Le patron de la compagnie aérienne australienne Qantas avait le premier évoqué dès novembre la « nécessité » que les voyageurs internationaux soient vaccinés contre le Covid-19 pour embarquer.  D’autres compagnies ou responsables gouvernementaux ont fait depuis des commentaires semblables, soulignant que ce certificat permettrait d’éviter les mesures de quarantaine à l’entrée d’un pays. Et les compagnies du Golfe, Emirates et Etihad, testeront bientôt le pass de voyage conçu par l’Association internationale du transport aérien, une application qui permettra aux passagers de « vérifier que leur test avant le voyage ou leur vaccination répondent aux exigences de leur destination ».

Les partisans du passeport vaccinal, nombreux dans les secteurs du tourisme et des loisirs, y voient aussi un moyen de « revenir à la vie d’avant », avec un accès sécurisé aux salles de spectacle, aux restaurants ou aux stades de football.
Parmi ses rares défenseurs dans le monde médical, le Pr Adnet juge ce document « éthique », « si le vaccin s’avère efficace », car il « permettra un retour à plus de liberté, une vie sociale retrouvée et la protection de nos ainés ».

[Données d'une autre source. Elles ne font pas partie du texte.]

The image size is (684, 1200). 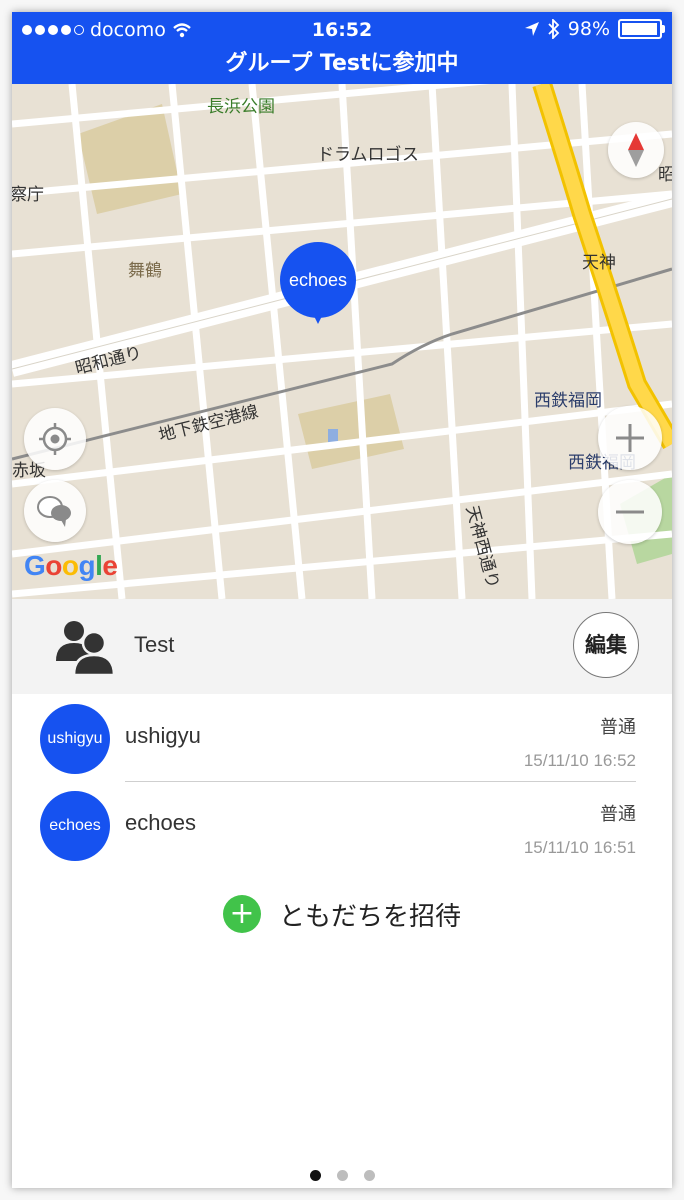 What do you see at coordinates (580, 760) in the screenshot?
I see `member-updated-time: 15/11/10 16:52` at bounding box center [580, 760].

Le risque d’un système « orwellien »

Pour ses détracteurs, un tel document constituerait une atteinte aux libertés individuelles. Même le président-directeur général d’Aéroports de Paris, Augustin de Romanet, pourtant « favorable » à « des mesures qui permettent de limiter au maximum l’arrêt de l’économie », jugerait « orwellien » de « tomber dans un système dans lequel au motif que vous n’êtes pas vacciné vous ne pouvez plus franchir la porte de votre boulangerie ».

Le tollé suscité en France par un projet de loi qui envisageait de restreindre l’accès à certains lieux à une vaccination montre que l’acceptabilité d’une telle mesure est problématique. Plusieurs sondages suggèrent qu’une majorité de la population y serait favorable pour prendre l’avion ou pour les visites à l’hôpital et dans les Ehpad, mais est beaucoup plus partagée pour des situations de la vie quotidienne (transports en commun, accès aux établissements scolaires, aux cinémas ou à son lieu de travail).

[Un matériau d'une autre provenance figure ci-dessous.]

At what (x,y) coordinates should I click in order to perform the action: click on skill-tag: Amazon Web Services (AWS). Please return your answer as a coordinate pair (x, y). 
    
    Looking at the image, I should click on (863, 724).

Certains mettent aussi en garde contre le risque d’apparition d’un marché noir, comme il existe déjà pour les certificats de tests PCR négatifs.

« Encore trop d’incertitudes »

L’essentiel des réticences porte sur le décalage entre la promesse d’un tel document (se déplacer sans risque de propager l’épidémie) et la réalité de la protection apportée par le vaccin. Les vaccins administrés depuis décembre empêchent efficacement de développer la maladie Covid-19, mais des études doivent encore dire s’ils permettent d’éviter d’être infecté par le virus et de le transmettre. Par ailleurs, on ne connaît pas encore la durée de l’immunité qu’ils confèrent.

C’est en raison de ces « inconnues fondamentales » que les experts du Comité d’urgence de l’OMS se sont dits mi-janvier opposés « pour le moment » à conditionner l’entrée d’un pays à une preuve de vaccination. L’émergence de variants du coronavirus sur lesquels les vaccins actuels pourraient être moins efficaces ne fait que renforcer ces doutes.

Dernier argument, dans un contexte où le nombre de doses de vaccins disponibles dans le monde reste contraint, imposer ce document serait discriminatoire pour tous ceux qui n’y ont pas encore accès. « On n’a pas offert la vaccination à toute la population, cela créé une inégalité », fait ainsi valoir l’immunologue Alain Fischer, qui conseille le gouvernement français sur sa stratégie vaccinale.

Au moins 135,5 millions de doses de vaccins anti-Covid ont été administrées, dans au moins 90 pays ou territoires, deux mois après le lancement des premières campagnes de vaccination de masse, selon un comptage officiel.